**EXERCÍCIOS:**
(a) Extraia do texto sobre o primeiro filme de Wim Wenders o trecho que começa em "Wim Wenders acabara" e termina em "para o cinema.".
(b) Segundo o texto sobre o primeiro filme de Wim Wenders, que idade ele tinha quando foi ao interior da Áustria para começar a rodar o filme?
(c) Escreva a continuação do texto sobre o primeiro filme de Wim Wenders, começando logo após a última frase apresentada.

**TEXTO FORNECIDO:**
O primeiro filme de Wim Wenders começa de forma inusitada. Uma partida de futebol. Josef Bloch, o goleiro, observa o jogo que parece monótono, pois ele tem tempo para beber água da garrafa que está ao lado da trave. Pouco depois, a bola passa por ele, entrando no gol. Não vemos o jogo, apenas o goleiro. Josef corre para o meio do campo, ofende o juiz, é expulso. A partir daí, a narrativa segue as andanças de Josef pelo interior da Áustria (ele é suspenso do campeonato), seus encontros, seus relacionamentos amorosos que resultam em outro fato inusitado: após uma noite de amor, ele mata a mulher sem motivo nenhum.
Wim Wenders acabara de sair da faculdade de cinema, a primeira da Alemanha. Fez parte da primeira turma, entre 67 e 69. Segundo o cineasta, era um momento de indefinições, não havia cenário de financiamento, de subsídios para o cinema no país. Seu amigo, Peter Handke acabara de lançar o segundo livro, um sucesso de vendas e sugeriu que Wim Wenders adaptasse o romance para o cinema.
“Eu não fazia ideia de como faria um filme, era como ir para a lua, era como ser astronauta, ser um diretor de cinema na Alemanha no início dos anos 70. Escrevi o roteiro, não que soubesse como escrever um roteiro, eu basicamente peguei o livro, escrevi falas e esse era meu roteiro. Depois percebi que tinha de escrever um pouco mais, então escrevi um roteiro e recebi financiamento da televisão, com a ajuda da Áustria”
Com 25 anos, Wim Wenders foi para o interior da Áustria e começou a rodar o filme com a equipe selecionada. Sua opção foi filmar em ordem cronológica, acompanhando dia-a-dia a jornada do goleiro (o cineasta relatou depois que pensou que só assim poderia fazer um filme, na ordem direta dos acontecimentos).

**REGISTROS LISTADOS:**

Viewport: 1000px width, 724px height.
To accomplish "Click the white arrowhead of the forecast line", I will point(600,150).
==
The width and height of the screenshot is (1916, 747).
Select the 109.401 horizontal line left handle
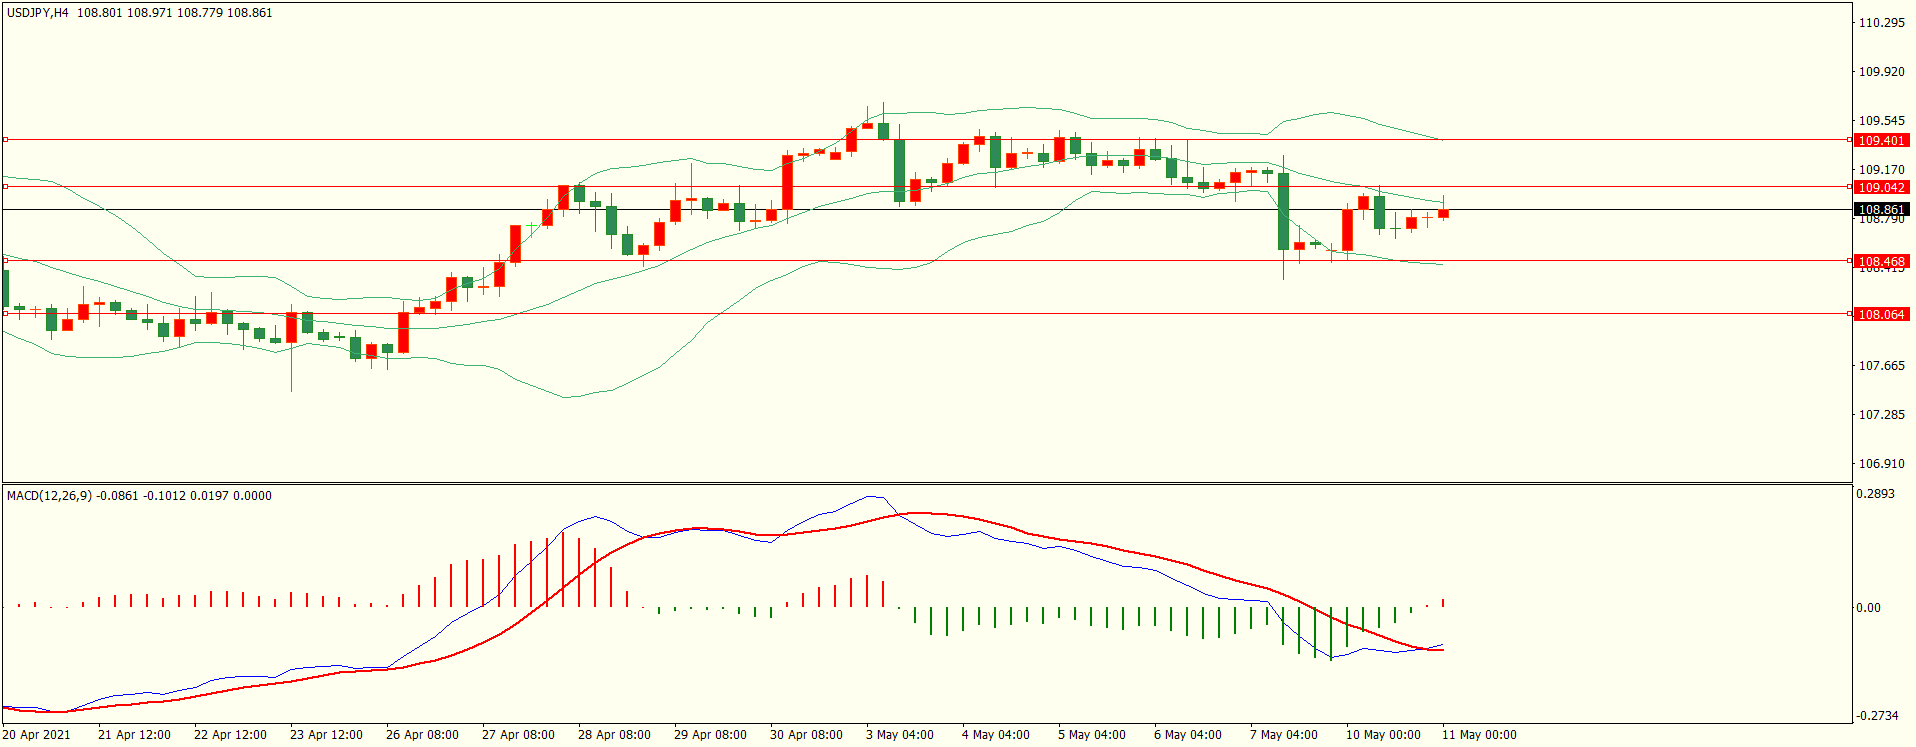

**RESPOSTAS POR TAREFA:**
(a)
Wim Wenders acabara de sair da faculdade de cinema, a primeira da Alemanha. Fez parte da primeira turma, entre 67 e 69. Segundo o cineasta, era um momento de indefinições, não havia cenário de financiamento, de subsídios para o cinema no país. Seu amigo, Peter Handke acabara de lançar o segundo livro, um sucesso de vendas e sugeriu que Wim Wenders adaptasse o romance para o cinema.

(b) 25 anos.

(c)
“Filmei cronologicamente e um dia havia terminado. Então fui para a edição e tinha todas essas cenas em cafés e carros, havia muitos jukeboxes no filme, adoro jukeboxes, são minha mídia preferida e isso foi antes dos walkmans. Tinha de colocar música em todos esses jukeboxes e claro que escolhi minhas preferidas. Tinha Elvis Presley, Van Morrison, Creedence Clearwater e tudo que eu adorava na época. Então o distribuidor disse: espere um pouco, sabia que você tem de liberar essas músicas? É claro que ninguém havia me dito isso na faculdade. Então conseguimos liberar minhas músicas preferidas para poder lançar o filme na Alemanha porque achava que o único propósito de fazer um filme era que fosse lançado em meu país.”
O filme foi lançado nos cinemas com relativo fracasso de bilheteria. No entanto, foi selecionado para o Festival de Cinema de Veneza, despertando a atenção de distribuidores. Foi quando os problemas começaram.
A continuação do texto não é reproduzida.